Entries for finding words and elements
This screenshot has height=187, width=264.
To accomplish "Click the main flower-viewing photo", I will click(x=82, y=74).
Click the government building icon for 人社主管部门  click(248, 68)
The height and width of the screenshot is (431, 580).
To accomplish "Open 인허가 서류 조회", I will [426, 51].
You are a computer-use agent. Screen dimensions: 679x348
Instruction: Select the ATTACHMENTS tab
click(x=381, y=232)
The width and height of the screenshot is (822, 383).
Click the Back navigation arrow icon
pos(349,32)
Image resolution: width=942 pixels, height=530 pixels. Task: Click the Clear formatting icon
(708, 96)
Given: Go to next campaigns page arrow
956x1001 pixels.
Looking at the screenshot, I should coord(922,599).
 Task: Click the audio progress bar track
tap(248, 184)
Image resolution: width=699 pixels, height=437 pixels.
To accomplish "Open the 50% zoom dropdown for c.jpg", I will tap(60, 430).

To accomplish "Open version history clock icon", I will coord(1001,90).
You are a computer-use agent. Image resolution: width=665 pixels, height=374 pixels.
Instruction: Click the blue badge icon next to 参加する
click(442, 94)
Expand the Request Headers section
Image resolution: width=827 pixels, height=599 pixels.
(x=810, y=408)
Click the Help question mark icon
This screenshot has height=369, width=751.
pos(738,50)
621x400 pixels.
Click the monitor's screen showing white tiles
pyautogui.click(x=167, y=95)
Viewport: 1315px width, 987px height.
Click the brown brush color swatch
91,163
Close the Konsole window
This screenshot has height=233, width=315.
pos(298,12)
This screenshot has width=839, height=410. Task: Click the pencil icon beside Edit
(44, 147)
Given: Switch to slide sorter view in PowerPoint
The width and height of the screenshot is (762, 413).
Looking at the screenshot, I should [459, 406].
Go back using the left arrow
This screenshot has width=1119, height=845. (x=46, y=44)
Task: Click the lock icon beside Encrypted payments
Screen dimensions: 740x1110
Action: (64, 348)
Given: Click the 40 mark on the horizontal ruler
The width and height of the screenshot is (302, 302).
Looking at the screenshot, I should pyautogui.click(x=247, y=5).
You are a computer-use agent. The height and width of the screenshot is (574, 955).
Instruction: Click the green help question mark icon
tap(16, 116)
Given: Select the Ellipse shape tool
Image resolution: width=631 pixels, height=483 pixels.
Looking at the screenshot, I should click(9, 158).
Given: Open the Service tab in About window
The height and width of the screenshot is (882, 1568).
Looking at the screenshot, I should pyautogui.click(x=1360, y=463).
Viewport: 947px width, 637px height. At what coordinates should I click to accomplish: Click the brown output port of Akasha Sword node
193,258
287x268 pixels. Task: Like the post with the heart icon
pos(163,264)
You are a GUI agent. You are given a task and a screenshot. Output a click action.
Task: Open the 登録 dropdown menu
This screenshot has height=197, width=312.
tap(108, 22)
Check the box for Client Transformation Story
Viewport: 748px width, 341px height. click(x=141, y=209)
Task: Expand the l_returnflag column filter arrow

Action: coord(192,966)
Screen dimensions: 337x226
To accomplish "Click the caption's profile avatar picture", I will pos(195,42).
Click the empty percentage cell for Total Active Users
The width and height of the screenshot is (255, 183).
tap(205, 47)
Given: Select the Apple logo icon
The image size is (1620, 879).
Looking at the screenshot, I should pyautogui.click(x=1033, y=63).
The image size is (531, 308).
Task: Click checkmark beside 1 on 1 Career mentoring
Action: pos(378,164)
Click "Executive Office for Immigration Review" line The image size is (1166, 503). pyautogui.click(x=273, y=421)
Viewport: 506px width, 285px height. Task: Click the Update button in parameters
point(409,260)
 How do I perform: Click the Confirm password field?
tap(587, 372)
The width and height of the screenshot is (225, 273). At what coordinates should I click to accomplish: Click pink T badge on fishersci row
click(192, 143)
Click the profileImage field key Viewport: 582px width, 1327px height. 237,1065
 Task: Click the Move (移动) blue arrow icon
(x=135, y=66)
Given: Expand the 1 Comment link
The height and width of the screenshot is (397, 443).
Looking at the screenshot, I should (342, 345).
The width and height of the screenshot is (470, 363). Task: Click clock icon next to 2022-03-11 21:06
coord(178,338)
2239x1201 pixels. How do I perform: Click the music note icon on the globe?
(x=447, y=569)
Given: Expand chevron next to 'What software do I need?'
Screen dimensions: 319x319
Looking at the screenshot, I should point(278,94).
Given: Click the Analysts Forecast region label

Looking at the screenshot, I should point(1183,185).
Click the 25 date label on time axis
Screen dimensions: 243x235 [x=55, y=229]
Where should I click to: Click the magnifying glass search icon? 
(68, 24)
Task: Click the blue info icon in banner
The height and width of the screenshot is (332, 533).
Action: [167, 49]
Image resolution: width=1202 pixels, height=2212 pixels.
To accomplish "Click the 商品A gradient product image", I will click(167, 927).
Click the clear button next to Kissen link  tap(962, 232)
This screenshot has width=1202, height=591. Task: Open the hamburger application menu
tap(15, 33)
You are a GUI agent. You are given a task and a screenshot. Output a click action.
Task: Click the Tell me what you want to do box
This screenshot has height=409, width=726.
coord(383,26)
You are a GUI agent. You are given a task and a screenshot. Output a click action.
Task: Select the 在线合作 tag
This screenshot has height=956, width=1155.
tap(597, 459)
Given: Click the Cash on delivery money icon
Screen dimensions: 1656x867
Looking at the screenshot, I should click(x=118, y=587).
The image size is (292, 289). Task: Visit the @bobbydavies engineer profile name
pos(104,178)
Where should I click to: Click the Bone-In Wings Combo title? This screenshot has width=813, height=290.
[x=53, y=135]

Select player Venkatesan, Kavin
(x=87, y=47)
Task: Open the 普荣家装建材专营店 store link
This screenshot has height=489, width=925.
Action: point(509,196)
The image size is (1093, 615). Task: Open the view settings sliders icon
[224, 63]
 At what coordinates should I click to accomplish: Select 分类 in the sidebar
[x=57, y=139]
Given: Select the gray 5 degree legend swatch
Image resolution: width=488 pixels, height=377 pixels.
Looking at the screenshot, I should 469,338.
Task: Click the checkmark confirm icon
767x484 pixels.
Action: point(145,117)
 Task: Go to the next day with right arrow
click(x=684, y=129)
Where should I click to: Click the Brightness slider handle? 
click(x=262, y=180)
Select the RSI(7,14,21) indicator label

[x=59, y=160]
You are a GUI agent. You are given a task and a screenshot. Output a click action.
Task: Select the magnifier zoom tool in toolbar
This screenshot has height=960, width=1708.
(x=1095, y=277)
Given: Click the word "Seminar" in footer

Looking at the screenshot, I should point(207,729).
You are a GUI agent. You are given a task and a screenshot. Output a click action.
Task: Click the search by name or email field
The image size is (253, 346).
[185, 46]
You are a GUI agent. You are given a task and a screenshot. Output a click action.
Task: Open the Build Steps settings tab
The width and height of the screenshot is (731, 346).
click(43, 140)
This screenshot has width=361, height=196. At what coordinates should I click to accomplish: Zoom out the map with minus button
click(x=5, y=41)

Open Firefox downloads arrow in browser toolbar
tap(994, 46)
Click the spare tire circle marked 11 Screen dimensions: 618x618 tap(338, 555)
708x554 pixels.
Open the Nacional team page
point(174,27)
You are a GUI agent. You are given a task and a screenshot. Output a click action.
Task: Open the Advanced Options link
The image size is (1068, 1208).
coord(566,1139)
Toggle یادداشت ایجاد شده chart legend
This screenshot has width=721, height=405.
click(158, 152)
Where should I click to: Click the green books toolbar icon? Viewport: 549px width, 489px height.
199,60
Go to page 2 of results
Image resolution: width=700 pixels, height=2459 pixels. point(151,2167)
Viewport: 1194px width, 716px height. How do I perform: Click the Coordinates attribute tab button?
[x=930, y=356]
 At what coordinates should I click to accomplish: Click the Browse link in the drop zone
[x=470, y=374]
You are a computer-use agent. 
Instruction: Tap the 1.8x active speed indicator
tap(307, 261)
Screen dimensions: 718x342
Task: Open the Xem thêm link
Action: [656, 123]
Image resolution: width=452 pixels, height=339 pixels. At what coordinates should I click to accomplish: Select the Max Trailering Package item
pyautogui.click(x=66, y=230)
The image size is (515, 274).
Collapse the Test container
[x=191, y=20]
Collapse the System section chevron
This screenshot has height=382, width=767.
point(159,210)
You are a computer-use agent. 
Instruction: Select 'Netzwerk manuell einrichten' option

SHORT PROBLEM:
Which lines in the entries contain the string "label"? Gather and copy each of those lines. Case counts.

OUTPUT:
Given: Click the Analysts Forecast region label
Click the 25 date label on time axis
Select the RSI(7,14,21) indicator label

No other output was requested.